Para Cecília, o problema é ainda mais amplo, não sendo possível circunscrevê-lo nem a Boal nem ao Brasil. “Isso não acontece só aqui”, considera. “Esse teatro mais ligado à pesquisa está abandonado de uma maneira geral – à exceção de alguns poucos lugares, que dão valor à erudição e à universidade.”

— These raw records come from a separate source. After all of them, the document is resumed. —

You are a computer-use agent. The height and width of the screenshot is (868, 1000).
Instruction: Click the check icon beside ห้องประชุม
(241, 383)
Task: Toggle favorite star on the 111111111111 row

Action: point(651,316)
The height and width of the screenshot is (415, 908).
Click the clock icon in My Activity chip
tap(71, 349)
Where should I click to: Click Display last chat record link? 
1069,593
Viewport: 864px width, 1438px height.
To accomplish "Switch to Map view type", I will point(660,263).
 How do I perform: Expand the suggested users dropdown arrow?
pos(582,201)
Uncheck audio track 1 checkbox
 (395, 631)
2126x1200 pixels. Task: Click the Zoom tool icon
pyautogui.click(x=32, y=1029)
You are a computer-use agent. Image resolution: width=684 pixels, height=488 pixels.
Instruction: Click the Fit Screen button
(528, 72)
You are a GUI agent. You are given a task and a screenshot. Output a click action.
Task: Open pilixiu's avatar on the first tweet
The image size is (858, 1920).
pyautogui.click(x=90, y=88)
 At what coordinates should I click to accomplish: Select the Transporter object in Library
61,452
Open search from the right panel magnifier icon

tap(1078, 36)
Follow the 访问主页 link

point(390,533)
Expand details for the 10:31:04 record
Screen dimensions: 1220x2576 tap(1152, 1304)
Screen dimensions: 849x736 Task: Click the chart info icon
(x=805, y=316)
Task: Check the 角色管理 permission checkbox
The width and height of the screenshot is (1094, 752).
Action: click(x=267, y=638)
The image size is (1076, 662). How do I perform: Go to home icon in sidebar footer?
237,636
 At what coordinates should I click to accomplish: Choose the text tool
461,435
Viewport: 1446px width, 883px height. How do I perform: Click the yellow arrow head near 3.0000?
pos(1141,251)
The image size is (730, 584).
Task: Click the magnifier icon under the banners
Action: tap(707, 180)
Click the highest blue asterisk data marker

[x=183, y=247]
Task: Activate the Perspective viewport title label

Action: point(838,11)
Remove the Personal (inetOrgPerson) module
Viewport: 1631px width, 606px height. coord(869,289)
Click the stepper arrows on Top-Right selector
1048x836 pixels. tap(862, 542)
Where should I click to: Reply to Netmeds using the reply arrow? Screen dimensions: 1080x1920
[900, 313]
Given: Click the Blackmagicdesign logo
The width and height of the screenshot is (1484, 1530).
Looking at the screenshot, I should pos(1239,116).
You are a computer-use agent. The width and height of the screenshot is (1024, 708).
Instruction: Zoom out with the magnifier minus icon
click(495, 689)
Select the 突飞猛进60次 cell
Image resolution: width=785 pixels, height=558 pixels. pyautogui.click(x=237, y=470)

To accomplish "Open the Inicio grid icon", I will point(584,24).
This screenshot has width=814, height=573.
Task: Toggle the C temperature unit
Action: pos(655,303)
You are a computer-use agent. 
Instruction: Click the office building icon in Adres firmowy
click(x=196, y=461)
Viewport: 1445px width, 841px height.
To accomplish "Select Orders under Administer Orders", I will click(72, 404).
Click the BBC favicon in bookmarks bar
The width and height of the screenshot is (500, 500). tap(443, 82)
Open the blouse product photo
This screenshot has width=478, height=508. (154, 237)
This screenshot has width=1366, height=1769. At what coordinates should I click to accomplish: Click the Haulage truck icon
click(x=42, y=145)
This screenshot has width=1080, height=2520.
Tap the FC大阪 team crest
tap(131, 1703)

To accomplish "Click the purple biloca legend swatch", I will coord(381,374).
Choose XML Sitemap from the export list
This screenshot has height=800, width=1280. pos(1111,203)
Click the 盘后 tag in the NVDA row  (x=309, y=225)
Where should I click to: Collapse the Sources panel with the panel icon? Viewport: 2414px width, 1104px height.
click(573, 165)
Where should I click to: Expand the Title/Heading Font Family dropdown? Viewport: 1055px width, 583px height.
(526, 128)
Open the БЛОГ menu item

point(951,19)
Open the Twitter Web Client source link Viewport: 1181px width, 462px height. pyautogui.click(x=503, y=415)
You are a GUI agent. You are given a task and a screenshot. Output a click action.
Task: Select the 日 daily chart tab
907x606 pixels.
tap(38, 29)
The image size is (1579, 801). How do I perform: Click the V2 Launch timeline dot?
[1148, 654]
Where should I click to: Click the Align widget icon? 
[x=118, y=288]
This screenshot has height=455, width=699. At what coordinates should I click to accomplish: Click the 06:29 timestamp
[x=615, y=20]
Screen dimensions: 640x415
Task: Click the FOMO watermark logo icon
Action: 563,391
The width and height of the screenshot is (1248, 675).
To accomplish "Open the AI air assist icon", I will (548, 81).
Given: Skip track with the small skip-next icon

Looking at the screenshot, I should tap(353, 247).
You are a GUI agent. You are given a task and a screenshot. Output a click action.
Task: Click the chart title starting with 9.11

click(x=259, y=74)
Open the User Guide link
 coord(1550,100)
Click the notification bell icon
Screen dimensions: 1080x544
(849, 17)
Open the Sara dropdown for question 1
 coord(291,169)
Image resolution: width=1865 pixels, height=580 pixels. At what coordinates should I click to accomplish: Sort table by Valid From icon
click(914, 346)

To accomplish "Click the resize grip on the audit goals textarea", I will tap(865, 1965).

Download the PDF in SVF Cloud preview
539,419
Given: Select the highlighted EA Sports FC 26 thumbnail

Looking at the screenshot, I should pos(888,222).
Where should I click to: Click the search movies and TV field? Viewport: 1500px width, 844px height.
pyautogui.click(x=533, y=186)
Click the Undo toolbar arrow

Aparentemente, porém, a situação está prestes a melhorar. Uma recente polêmica envolveu o acervo de Augusto Boal. Por sua relevância, o conjunto de 20 mil documentos e 2 mil fotografias chegou a ser disputado pela Universidade de Nova York. Após protestos da classe artística, a Universidade Federal do Rio de Janeiro acabou assumindo a guarda da coleção: o processo de tratamento das obras já começou e o CCBB prepara uma grande exposição desse conjunto.
A mostra deve abrir em agosto de 2014, no Rio. Em seguida, segue para as outras unidades do centro cultural, em Brasília, Belo Horizonte e São Paulo. “Mas também temos planos para que essa exposição chegue a outros lugares, uma opção seria levá-la para algumas universidades”, diz Cecília.
Muito mudou desde que Boal lançou o seu Teatro do Oprimido. Havia, naquele momento, uma possibilidade de revolução popular que não mais se coloca no horizonte. Substituíram-se governos militarizados por outra forma de controle social: o autoritarismo do discurso único.
“Se no tempo das ditaduras tinha um sentido você falar em participação
popular, hoje numa época de Facebook e Big Brother isso não se dá da mesma maneira”, considera Julián, que se dedica a divulgar a técnica do pai por meio de cursos e oficinas.
Bertolt Brecht foi uma das maiores influências de Boal. E, diferenças à parte, talvez seja coerente olhar para seus legados de maneira análoga: ambos perderam parte de seu sentido com o passar do tempo. Mas também se viram revestidos de novos significados e usos quando confrontados com novas realidades.